The average-based vectorial capacity has been used and even extended using deterministic approaches and considering other factors that impact one or various of its parameters. For instance, Jansen et al. [10] used the concept to evaluate risks by different Aedes species of introducing chikungunya in Australia. Novoseltsev et al. [11] derive the vectorial capacity assuming age-structured population model. Liu et al. [12] propose estimations of temperature-dependent vectorial capacity.

Bailey [13], [14] analyzed epidemics using stochastic models, including using moment-generating functions, which provided a seminal body of work in its own right. Also, for a general epidemic process, Ball and Donnelly [15] present approximations results, using moment-generating functions.

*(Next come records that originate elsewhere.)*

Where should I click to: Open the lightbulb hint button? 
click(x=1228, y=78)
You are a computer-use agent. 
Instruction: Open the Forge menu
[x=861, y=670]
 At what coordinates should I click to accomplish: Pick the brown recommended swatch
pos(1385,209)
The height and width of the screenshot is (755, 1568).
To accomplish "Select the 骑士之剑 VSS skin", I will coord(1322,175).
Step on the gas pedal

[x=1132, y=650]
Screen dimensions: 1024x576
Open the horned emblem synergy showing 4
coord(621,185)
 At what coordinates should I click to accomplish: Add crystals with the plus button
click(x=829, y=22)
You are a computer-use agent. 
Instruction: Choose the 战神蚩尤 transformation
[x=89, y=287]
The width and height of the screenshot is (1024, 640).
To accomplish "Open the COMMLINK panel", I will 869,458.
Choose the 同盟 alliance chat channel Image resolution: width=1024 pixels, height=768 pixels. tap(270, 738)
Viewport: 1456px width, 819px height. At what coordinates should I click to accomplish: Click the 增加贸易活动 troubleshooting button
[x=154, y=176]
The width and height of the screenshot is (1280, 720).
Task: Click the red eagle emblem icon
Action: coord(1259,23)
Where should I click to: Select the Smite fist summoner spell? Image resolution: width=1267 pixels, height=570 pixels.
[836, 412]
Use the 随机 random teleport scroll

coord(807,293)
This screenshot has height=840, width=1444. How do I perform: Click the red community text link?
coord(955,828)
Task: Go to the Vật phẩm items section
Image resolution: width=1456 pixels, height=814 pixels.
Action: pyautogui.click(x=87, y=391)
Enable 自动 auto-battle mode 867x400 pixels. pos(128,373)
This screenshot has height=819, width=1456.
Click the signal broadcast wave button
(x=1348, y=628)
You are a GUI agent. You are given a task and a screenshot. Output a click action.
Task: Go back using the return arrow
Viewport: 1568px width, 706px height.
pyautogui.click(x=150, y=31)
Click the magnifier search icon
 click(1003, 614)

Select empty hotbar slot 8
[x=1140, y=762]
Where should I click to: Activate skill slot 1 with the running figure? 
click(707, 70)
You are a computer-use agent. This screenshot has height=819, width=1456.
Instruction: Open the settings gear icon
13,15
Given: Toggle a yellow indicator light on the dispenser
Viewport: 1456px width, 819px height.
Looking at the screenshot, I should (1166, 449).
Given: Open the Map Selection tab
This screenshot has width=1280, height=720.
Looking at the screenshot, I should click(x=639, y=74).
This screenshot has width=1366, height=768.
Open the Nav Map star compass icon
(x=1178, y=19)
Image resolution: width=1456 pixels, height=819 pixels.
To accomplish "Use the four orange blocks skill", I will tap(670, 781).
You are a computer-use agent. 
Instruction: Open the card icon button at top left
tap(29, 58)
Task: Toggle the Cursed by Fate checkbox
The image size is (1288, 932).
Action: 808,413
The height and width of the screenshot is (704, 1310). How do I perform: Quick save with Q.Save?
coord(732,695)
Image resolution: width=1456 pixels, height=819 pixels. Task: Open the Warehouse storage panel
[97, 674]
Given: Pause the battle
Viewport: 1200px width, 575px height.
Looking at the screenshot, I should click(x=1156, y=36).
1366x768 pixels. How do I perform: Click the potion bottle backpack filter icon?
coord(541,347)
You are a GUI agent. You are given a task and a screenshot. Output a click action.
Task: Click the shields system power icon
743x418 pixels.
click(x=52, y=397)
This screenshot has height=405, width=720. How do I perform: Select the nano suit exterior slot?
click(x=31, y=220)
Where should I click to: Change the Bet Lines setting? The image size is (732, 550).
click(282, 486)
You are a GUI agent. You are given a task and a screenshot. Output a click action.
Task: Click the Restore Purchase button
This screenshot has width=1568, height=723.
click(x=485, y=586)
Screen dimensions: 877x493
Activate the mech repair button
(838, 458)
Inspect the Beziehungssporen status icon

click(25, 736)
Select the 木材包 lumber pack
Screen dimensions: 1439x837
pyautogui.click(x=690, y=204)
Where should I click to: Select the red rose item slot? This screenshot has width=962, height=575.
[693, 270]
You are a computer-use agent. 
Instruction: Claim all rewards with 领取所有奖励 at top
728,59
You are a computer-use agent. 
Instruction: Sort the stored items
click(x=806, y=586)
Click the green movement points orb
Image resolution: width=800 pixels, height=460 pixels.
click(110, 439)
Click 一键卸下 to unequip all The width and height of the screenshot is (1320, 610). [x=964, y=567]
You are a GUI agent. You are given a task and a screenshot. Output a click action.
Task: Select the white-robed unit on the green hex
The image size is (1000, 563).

Nevertheless, the treatment presented here using moment-generating functions to describe the vectorial capacity has not appeared elsewhere, to the best of our knowledge, and can be quite important to advance the study of the vectorial capacity. We demonstrate the derivation of the probability distribution and the mean value formula given by Eq. (1) as an expected number from the vectorial capacity distribution.

The Methods section contains our model description, assumptions, and the definition of moment-generating functions. In the Results section we derive the moment-generating function for the vectorial capacity process. In our results, we demonstrate using the moment-generating function the moments of the vectorial capacity process. We also illustrate the probability distribution as a numerical example by considering parameters that describe density, survival, biting rate, and incubation period, which were estimated from other works in the literature. We end with discussion about other stochastic models and their possibilities.